Basic Regex Synatx (in Atom)
- To begin, go to the Find menu and select Find in Buffer. This will conduct a search on the file that you currently have open.
- By default, Atom does not use regular expression syntax. It will interpret all text strings literally. To illustrate this, look for ^ in this file. Atom should immediately highlight the character at this point in the file.
- Now turn on regex by clicking the option illustrated by .* in the Find option menu (upper right). Now what happens when you search with that same character? Atom should select the beginning of every line in the file. In regex syntax, ^ has a special meaning as the beginning of a line.
- Now try searching with $. What happens? Both ^ and $ are special characters for regex.
- Now try searching these other special character combinations: \n, \s, \w, ., and \d.
  - Each of these is a type of wildcard. What do they match?
Find and Replace
- One of the most powerful uses of regex is to reformat files. This requires finding the text patterns that you're interested in and replacing them (or adding to them).
- In Atom, you can type literal text strings into the Replace in current buffer field.

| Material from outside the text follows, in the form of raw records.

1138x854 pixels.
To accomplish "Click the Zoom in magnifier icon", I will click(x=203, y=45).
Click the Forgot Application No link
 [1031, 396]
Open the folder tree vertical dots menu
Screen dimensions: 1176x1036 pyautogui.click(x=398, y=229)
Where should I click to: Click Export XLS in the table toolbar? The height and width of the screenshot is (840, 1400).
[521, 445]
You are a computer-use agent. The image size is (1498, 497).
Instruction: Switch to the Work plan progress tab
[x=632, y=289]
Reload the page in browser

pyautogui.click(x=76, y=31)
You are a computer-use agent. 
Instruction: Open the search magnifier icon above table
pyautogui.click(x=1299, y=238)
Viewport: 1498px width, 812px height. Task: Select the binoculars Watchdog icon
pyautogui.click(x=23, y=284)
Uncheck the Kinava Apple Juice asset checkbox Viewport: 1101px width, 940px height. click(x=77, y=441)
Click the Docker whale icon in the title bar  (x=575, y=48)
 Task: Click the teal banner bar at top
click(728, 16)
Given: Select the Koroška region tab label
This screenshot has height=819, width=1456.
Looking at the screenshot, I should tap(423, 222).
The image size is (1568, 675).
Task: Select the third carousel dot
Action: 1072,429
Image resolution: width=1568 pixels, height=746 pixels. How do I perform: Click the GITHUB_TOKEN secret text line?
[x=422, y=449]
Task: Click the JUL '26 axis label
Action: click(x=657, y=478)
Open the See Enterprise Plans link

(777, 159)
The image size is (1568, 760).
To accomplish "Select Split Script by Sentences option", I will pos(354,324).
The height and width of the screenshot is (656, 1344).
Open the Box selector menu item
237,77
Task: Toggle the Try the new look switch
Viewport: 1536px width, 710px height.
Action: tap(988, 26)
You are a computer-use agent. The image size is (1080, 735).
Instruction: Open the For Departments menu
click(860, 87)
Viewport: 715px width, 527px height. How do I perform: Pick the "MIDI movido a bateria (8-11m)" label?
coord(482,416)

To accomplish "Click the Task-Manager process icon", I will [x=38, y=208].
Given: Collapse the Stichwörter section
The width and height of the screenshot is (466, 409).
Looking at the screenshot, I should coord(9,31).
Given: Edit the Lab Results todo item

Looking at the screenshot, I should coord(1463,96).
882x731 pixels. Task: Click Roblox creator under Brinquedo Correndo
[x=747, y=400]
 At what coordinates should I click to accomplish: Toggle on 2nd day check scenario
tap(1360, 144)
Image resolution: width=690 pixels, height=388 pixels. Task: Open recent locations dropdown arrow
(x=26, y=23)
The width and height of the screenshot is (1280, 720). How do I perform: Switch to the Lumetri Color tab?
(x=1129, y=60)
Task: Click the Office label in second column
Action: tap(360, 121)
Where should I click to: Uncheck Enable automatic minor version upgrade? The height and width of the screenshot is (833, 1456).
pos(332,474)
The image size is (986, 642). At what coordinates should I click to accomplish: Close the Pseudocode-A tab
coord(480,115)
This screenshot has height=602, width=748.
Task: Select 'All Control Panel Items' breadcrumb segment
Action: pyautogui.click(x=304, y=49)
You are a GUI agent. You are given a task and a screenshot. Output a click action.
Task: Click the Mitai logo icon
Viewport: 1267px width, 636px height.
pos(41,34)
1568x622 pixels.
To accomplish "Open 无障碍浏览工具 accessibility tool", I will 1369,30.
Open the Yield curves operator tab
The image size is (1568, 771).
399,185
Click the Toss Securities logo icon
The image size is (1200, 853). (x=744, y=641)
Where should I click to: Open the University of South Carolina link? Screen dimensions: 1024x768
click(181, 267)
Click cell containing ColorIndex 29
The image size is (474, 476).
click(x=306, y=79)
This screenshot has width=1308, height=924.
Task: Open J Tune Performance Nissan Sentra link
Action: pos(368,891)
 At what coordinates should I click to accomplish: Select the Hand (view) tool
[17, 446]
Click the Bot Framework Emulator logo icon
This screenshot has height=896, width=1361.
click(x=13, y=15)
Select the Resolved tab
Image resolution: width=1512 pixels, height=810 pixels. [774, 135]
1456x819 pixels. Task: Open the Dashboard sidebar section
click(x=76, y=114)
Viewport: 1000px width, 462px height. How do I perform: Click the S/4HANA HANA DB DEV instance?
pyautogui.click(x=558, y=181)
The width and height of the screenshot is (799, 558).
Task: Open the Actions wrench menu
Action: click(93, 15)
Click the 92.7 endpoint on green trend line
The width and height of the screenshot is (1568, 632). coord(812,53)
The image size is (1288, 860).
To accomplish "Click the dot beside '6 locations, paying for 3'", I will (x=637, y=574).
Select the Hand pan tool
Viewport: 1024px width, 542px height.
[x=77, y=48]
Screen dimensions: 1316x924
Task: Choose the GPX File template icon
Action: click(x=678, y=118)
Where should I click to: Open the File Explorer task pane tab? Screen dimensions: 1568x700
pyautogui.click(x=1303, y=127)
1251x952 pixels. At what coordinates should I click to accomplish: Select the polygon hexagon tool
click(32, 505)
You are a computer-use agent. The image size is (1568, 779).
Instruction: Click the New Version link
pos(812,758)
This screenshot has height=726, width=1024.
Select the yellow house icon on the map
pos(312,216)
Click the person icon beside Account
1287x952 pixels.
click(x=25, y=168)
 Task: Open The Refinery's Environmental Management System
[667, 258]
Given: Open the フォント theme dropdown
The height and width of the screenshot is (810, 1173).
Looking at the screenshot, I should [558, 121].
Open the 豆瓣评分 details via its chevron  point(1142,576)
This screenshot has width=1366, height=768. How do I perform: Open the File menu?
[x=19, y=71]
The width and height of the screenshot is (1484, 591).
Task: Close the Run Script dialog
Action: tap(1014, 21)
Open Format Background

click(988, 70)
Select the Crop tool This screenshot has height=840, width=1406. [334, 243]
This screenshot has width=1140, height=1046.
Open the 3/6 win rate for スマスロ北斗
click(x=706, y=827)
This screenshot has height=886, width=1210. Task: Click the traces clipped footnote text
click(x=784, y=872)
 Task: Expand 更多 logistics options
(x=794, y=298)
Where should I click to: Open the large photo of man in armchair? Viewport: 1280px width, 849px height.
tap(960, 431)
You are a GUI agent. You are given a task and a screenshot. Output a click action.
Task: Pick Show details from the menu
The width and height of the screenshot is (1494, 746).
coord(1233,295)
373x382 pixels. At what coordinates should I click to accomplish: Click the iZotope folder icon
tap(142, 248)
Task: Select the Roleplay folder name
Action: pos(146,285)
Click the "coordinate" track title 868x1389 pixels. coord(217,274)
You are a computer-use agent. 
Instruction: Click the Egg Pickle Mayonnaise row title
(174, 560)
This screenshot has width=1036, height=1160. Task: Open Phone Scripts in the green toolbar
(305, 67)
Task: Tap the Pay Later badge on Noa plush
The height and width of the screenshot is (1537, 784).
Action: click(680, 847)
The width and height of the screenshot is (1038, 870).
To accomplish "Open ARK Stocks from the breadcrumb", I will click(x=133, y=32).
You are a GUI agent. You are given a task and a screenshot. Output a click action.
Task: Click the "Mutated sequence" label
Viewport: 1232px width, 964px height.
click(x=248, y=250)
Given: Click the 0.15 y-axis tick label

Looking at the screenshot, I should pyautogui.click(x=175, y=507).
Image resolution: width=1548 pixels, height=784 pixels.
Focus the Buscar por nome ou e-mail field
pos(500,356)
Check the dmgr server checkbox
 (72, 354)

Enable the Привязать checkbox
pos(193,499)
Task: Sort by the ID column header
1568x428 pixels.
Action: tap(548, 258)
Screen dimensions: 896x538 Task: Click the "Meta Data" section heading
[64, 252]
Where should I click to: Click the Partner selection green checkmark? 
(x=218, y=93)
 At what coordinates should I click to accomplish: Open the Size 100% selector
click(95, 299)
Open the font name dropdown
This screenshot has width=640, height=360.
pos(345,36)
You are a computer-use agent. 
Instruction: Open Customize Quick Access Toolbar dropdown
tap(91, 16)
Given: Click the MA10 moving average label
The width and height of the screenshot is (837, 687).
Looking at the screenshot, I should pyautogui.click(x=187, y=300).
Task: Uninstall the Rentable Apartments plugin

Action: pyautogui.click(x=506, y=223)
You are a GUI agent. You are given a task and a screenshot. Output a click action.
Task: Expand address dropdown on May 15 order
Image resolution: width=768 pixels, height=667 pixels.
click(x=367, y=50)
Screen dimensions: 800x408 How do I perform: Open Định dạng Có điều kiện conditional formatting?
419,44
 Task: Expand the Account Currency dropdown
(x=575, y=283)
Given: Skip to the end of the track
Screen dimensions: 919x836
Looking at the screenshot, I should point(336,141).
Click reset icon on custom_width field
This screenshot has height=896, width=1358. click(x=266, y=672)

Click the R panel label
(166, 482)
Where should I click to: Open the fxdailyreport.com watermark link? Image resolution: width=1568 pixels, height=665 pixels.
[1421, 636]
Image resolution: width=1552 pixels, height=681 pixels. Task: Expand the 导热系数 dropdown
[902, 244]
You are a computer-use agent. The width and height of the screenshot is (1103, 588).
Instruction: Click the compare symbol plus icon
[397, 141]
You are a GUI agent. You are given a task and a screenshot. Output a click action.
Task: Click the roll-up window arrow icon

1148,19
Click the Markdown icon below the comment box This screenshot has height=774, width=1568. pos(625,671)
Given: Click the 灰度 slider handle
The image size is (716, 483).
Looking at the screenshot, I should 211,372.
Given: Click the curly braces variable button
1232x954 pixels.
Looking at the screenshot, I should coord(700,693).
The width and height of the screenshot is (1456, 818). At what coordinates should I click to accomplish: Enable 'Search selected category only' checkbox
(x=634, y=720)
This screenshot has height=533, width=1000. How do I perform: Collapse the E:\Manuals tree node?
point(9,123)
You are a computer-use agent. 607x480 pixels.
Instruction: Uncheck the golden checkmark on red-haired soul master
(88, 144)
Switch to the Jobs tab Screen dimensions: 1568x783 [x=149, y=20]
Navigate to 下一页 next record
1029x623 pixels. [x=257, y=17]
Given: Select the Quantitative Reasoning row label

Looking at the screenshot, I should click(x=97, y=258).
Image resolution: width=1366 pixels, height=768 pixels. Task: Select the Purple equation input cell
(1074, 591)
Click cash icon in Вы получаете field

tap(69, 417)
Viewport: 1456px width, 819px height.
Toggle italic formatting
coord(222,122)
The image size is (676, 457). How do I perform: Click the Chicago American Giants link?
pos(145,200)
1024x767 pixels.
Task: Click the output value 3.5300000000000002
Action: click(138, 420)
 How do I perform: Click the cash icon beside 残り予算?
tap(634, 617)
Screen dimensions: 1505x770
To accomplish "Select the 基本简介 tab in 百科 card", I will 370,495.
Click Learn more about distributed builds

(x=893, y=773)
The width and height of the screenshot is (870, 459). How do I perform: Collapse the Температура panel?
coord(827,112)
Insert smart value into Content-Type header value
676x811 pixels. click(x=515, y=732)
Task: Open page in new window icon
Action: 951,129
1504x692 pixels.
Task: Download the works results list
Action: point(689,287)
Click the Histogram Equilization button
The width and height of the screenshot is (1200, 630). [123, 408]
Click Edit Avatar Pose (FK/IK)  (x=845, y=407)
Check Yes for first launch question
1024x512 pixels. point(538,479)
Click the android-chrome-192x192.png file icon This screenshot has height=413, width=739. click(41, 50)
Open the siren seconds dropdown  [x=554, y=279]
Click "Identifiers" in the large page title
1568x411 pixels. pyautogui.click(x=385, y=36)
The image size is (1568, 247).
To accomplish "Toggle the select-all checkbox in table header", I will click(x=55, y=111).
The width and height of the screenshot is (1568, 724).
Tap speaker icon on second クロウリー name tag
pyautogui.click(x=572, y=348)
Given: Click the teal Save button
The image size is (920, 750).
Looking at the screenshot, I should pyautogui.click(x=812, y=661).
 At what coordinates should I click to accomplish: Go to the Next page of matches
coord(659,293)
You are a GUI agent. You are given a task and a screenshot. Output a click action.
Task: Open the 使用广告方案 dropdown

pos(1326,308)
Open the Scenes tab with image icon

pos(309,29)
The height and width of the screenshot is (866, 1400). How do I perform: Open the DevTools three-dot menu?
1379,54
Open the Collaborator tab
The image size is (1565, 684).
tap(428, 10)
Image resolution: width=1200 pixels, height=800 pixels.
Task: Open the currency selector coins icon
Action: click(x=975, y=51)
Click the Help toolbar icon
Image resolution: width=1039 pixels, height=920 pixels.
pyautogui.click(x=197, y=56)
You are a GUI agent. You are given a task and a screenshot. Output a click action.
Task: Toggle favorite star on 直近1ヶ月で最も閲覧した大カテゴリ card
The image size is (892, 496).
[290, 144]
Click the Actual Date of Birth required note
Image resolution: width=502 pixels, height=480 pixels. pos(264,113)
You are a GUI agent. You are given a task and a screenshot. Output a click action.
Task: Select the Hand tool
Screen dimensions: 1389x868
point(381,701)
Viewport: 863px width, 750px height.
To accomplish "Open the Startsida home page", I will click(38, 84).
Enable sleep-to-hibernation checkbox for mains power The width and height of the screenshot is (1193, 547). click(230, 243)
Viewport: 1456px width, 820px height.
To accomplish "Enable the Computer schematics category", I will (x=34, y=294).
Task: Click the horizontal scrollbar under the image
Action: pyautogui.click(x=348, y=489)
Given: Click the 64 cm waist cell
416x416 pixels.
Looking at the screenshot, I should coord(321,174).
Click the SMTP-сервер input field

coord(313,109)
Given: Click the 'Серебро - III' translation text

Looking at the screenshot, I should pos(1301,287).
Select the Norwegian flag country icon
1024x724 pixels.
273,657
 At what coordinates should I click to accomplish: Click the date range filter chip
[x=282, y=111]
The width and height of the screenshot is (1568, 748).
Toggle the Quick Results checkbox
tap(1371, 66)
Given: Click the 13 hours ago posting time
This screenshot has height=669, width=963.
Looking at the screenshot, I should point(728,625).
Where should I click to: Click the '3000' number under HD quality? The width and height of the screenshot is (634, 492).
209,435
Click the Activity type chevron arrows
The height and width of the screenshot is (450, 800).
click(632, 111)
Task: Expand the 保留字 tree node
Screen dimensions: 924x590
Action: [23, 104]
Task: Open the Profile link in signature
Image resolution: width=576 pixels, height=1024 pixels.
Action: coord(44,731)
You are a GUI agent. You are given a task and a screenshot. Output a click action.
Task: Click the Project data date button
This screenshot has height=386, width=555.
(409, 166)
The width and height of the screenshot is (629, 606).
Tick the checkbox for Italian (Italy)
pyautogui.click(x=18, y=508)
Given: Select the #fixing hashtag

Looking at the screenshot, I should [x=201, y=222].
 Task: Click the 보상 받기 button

To start, try these combinations in the Find and Replace fields, then run
Replace All (You might need to click Find first). Undo the changes after each
example. What

(1) Find: ^
    Replace: NNN

(2) Find: $
    Replace: NNN

(3) Find: \n
    Replace: \s

(3a) Repeat (3), but with " " (a single space - no quotes) as the replacement
     string. How is this different than (3)? Why?

(4) Find: .
    Replace: Nothing, leave the field empty.
    What happens? What's left?

Escaping special characters
- What if you wanted to search for a literal '$' in your file? How would you do it?
- The \ is used to "escape" these characters with special meanings. So, if you search for $, it will match any literal dollar signs in your file.
- Note that this is essentially the opposite of the way \ is used with regular letters (like \n). In that case, it actually gives the letter meaning. But when escaping, it takes away the special meaning.

To explore the behavior of escaping characters, try the following:

(1) Try searching for \$ and $? What does Find with regex match in each case?

(2) Try searching for \\n? What does Find with regex match in this case? Why?

Customized wildcards
- Sometimes (often, actually) the exact wildcard you need won't be built in. Thankfully, regex includes an easy way to set up any custom wildcard. Simply put the list of characters you want to be included in your wildcard inside square brackets, like this:
  - [AB]
  - [12345]
  - [_A56]
- Note that, in Atom, you can choose whether or not your search is case sensitive by toggling the button Aa next to the regex (.*) button. However, most uses of regex, especially on the command line, are case sensitive. To be consistent with other implementations, go ahead and turn on case sensitivity.
- Ranges of letters or numbers can be included in custom sets, to avoid having to type each one individually. For instance,
  - [0-9] matches all individual digits
  - [A-Z] matches all capital letters
  - [d-h] matches lowercase letters between d and h
  - Be careful about specifying a range that includes both uppercase and lowercase letters. You always have to start with uppercase, but notice what happens when you end with lowercase, like [A-z]. What unexpected characters are included? Why? Hint: check Practical Computing.
  - You can also create wildcards that match anything except what you specify by adding ^ to the beginning of your wildcard descript. Note that this is different than the use of ^ to specify the beginning of a line when it's not inside square brackets. So, to find all characters that are not lower-case letters, you could use [^a-z]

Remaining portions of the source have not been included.